For every record here, output an exact copy.
┌────────
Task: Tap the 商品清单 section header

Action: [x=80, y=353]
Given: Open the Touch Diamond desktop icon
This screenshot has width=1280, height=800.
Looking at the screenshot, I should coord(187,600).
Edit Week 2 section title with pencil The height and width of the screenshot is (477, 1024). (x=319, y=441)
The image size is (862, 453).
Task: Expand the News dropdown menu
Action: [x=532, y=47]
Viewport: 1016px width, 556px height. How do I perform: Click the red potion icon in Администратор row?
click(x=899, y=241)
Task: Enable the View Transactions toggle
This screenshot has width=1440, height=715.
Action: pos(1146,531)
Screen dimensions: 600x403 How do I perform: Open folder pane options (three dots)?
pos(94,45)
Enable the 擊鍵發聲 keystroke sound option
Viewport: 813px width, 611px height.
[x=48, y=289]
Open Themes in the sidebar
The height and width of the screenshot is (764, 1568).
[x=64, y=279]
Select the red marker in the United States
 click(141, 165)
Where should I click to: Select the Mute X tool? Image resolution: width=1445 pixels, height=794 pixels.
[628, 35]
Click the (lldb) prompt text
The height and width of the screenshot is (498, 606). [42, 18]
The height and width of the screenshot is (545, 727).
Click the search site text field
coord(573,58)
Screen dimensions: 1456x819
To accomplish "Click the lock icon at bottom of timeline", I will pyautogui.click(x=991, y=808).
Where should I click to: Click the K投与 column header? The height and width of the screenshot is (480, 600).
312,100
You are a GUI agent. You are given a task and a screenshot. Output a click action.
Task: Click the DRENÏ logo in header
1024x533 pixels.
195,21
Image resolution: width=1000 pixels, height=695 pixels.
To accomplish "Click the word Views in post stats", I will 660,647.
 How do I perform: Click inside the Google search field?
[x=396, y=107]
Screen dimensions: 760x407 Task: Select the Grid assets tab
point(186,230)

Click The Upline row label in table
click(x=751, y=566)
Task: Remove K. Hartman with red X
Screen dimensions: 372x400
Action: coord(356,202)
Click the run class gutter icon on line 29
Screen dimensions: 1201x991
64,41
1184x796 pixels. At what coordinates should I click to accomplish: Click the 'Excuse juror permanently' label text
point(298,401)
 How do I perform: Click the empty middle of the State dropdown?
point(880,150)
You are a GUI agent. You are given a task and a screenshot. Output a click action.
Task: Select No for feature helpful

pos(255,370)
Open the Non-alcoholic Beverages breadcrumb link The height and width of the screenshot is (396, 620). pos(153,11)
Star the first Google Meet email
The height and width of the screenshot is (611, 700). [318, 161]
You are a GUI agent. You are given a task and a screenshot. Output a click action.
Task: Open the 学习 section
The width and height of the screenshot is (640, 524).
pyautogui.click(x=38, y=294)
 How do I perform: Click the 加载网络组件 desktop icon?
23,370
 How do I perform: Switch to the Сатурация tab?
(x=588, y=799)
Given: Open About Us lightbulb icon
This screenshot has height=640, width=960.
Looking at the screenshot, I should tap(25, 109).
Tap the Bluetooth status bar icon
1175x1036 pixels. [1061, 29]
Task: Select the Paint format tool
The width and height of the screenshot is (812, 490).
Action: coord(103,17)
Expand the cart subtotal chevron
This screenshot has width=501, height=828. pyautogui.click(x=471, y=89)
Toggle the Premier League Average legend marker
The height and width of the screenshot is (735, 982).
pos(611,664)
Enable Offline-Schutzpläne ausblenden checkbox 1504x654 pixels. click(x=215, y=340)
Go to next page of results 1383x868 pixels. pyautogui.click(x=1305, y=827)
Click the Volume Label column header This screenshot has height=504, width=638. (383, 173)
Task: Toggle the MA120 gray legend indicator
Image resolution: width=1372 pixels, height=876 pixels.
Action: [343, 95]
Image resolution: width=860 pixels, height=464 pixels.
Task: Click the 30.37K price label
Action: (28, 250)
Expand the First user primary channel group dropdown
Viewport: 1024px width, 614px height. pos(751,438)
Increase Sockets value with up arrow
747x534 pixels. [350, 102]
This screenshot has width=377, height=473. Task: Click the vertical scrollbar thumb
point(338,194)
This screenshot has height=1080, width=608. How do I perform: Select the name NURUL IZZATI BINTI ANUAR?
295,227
└────────
* [Answer space]:
Task: Tap the 商品清单 section header

Action: [x=80, y=353]
Given: Open the Touch Diamond desktop icon
This screenshot has width=1280, height=800.
Looking at the screenshot, I should coord(187,600).
Edit Week 2 section title with pencil The height and width of the screenshot is (477, 1024). (x=319, y=441)
The image size is (862, 453).
Task: Expand the News dropdown menu
Action: [x=532, y=47]
Viewport: 1016px width, 556px height. How do I perform: Click the red potion icon in Администратор row?
click(x=899, y=241)
Task: Enable the View Transactions toggle
This screenshot has width=1440, height=715.
Action: pos(1146,531)
Screen dimensions: 600x403 How do I perform: Open folder pane options (three dots)?
pos(94,45)
Enable the 擊鍵發聲 keystroke sound option
Viewport: 813px width, 611px height.
[x=48, y=289]
Open Themes in the sidebar
The height and width of the screenshot is (764, 1568).
[x=64, y=279]
Select the red marker in the United States
 click(141, 165)
Where should I click to: Select the Mute X tool? Image resolution: width=1445 pixels, height=794 pixels.
[628, 35]
Click the (lldb) prompt text
The height and width of the screenshot is (498, 606). [42, 18]
The height and width of the screenshot is (545, 727).
Click the search site text field
coord(573,58)
Screen dimensions: 1456x819
To accomplish "Click the lock icon at bottom of timeline", I will pyautogui.click(x=991, y=808).
Where should I click to: Click the K投与 column header? The height and width of the screenshot is (480, 600).
312,100
You are a GUI agent. You are given a task and a screenshot. Output a click action.
Task: Click the DRENÏ logo in header
1024x533 pixels.
195,21
Image resolution: width=1000 pixels, height=695 pixels.
To accomplish "Click the word Views in post stats", I will 660,647.
 How do I perform: Click inside the Google search field?
[x=396, y=107]
Screen dimensions: 760x407 Task: Select the Grid assets tab
point(186,230)

Click The Upline row label in table
click(x=751, y=566)
Task: Remove K. Hartman with red X
Screen dimensions: 372x400
Action: coord(356,202)
Click the run class gutter icon on line 29
Screen dimensions: 1201x991
64,41
1184x796 pixels. At what coordinates should I click to accomplish: Click the 'Excuse juror permanently' label text
point(298,401)
 How do I perform: Click the empty middle of the State dropdown?
point(880,150)
You are a GUI agent. You are given a task and a screenshot. Output a click action.
Task: Select No for feature helpful

pos(255,370)
Open the Non-alcoholic Beverages breadcrumb link The height and width of the screenshot is (396, 620). pos(153,11)
Star the first Google Meet email
The height and width of the screenshot is (611, 700). [318, 161]
You are a GUI agent. You are given a task and a screenshot. Output a click action.
Task: Open the 学习 section
The width and height of the screenshot is (640, 524).
pyautogui.click(x=38, y=294)
 How do I perform: Click the 加载网络组件 desktop icon?
23,370
 How do I perform: Switch to the Сатурация tab?
(x=588, y=799)
Given: Open About Us lightbulb icon
This screenshot has height=640, width=960.
Looking at the screenshot, I should tap(25, 109).
Tap the Bluetooth status bar icon
1175x1036 pixels. [1061, 29]
Task: Select the Paint format tool
The width and height of the screenshot is (812, 490).
Action: coord(103,17)
Expand the cart subtotal chevron
This screenshot has width=501, height=828. pyautogui.click(x=471, y=89)
Toggle the Premier League Average legend marker
The height and width of the screenshot is (735, 982).
pos(611,664)
Enable Offline-Schutzpläne ausblenden checkbox 1504x654 pixels. click(x=215, y=340)
Go to next page of results 1383x868 pixels. pyautogui.click(x=1305, y=827)
Click the Volume Label column header This screenshot has height=504, width=638. (383, 173)
Task: Toggle the MA120 gray legend indicator
Image resolution: width=1372 pixels, height=876 pixels.
Action: [343, 95]
Image resolution: width=860 pixels, height=464 pixels.
Task: Click the 30.37K price label
Action: (28, 250)
Expand the First user primary channel group dropdown
Viewport: 1024px width, 614px height. pos(751,438)
Increase Sockets value with up arrow
747x534 pixels. [350, 102]
This screenshot has width=377, height=473. Task: Click the vertical scrollbar thumb
point(338,194)
This screenshot has height=1080, width=608. How do I perform: Select the name NURUL IZZATI BINTI ANUAR?
295,227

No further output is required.